Green senza diseguaglianze
by Mario Calderini
Questa settimana, a Glasgow, la politica proverà ancora una volta a trovare una convergenza sulle azioni da mettere in atto per contrastare il cambiamento climatico e i suoi effetti devastanti. Nel frattempo, 35 mila miliardi di dollari continueranno ad essere investiti in imprese e progetti scelti secondo criteri che, sulla carta, dovrebbero concorrere agli stessi obiettivi che verranno discussi a Glasgow ed invece sono viziati da elementi che rischiano di rendere vano ogni sforzo politico.
Su questo fronte, i grandi leader del mondo si ritroveranno in Scozia con una novità sgradevole. La grammatica che chiamiamo criteri ESG, con la quale misuriamo le prestazioni ambientali e sociali delle imprese e dei portafogli finanziari e consideriamo una preziosa alleata per uno sviluppo più sostenibile, non solo è fragile e incoerente (questo lo sapevamo da tempo), ma incorpora alcune caratteristiche che riflettono e amplificano le deviazioni del sistema capitalistico, invece di correggerle.
Una in particolare, riflessa limpidamente nell’intervista del presidente Sànchez a Repubblica, è quella di dover conciliare la transizione ecologica con elementi di giustizia sociale.

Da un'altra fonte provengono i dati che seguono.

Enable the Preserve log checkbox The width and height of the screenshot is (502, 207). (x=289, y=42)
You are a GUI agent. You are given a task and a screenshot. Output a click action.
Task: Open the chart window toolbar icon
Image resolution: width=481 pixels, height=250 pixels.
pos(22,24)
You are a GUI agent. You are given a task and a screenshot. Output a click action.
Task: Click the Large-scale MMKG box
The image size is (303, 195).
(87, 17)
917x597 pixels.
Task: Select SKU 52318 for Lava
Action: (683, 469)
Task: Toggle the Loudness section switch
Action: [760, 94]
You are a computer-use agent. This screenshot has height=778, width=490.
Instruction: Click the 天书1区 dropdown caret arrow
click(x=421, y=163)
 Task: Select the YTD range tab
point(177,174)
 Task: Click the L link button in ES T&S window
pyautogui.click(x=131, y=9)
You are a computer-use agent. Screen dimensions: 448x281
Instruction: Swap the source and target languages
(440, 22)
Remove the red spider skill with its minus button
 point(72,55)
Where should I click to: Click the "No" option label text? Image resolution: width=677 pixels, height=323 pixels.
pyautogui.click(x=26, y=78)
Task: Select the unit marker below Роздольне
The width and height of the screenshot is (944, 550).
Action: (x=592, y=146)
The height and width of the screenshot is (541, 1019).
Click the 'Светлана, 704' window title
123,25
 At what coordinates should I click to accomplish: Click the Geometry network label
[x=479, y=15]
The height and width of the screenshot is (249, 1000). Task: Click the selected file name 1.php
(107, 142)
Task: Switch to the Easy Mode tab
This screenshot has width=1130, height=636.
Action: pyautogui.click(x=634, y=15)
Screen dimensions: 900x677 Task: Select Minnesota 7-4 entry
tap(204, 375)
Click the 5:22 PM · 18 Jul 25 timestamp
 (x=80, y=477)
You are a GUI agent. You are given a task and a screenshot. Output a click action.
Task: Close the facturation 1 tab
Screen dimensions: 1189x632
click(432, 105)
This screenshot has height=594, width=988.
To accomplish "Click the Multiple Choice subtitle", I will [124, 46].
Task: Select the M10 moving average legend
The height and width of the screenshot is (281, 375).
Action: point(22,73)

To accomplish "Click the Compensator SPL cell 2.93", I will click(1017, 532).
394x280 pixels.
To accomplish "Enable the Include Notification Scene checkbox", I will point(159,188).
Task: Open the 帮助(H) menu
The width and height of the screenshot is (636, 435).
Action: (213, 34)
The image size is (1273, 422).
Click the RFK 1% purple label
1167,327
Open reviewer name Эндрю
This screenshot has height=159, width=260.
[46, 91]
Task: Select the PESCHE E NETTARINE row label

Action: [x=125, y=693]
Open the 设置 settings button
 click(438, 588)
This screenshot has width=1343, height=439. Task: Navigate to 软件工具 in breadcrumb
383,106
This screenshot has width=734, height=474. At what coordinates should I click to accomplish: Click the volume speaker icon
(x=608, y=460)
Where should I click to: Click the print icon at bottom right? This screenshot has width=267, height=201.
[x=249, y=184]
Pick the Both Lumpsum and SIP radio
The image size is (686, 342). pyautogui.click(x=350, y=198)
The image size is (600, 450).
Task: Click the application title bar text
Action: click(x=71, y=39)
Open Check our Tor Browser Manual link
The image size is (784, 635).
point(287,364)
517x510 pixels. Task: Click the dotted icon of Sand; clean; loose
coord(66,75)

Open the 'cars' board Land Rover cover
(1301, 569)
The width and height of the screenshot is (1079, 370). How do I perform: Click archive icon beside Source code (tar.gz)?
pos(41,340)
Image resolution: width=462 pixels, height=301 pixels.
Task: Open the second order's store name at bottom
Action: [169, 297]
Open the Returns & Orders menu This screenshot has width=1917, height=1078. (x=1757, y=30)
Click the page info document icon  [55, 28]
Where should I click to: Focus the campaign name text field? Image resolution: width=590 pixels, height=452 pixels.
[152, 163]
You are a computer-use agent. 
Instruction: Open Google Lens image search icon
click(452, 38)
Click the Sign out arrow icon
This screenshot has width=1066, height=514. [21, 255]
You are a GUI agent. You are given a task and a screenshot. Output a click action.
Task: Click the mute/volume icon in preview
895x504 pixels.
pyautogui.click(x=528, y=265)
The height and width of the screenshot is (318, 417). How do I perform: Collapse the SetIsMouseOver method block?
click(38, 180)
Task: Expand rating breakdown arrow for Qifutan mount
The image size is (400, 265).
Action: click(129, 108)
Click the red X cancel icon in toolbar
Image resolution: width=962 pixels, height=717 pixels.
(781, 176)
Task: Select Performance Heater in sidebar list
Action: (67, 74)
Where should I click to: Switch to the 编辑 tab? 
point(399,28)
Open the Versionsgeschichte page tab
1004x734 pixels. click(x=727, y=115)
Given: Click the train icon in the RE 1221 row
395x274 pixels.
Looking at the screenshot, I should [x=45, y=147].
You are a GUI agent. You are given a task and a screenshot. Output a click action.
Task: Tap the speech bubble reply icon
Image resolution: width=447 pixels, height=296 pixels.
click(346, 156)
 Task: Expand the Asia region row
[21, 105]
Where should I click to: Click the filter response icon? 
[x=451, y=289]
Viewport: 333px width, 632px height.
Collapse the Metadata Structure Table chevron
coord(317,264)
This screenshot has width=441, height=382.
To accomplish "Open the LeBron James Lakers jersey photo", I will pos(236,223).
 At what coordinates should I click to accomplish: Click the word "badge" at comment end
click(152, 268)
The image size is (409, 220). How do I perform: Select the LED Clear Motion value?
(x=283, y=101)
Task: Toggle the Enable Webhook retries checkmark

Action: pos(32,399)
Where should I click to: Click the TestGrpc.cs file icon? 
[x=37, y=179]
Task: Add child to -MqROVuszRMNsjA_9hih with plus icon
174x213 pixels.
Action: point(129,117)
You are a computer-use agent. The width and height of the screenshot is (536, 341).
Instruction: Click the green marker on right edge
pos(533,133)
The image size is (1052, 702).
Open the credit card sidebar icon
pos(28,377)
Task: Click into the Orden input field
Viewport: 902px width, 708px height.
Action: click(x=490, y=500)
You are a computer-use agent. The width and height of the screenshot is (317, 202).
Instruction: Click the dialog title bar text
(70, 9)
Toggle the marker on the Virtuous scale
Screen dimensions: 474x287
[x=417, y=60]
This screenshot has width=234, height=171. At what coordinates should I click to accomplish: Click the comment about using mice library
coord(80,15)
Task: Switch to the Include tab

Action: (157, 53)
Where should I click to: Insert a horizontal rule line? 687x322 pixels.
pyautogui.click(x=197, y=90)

Se leggiamo il problema della cosiddetta transizione giusta dentro il quadro definito dagli ESG, vediamo che quella grammatica è fatta da una E (di ambientale) molto grande, rispetto a una S (di sociale) sproporzionatamente piccola e terribilmente mal misurata. Le ragioni sono facilmente comprensibili: la E è più facile da misurare quantitativamente ed è relativamente poco rivale agli obiettivi di profitto e rendimento e per questo molto meno sgradita ai grandi operatori finanziari e alle imprese. La S di sociale è invece complessa da misurare e spesso direttamente conflittuale con gli obiettivi di profitto. Per questo, i mercati finanziari trovano conveniente vestire di verde i propri propositi di sostenibilità, sbarazzandosi di tutto ciò che ha a che fare con disuguaglianze, esclusione e povertà.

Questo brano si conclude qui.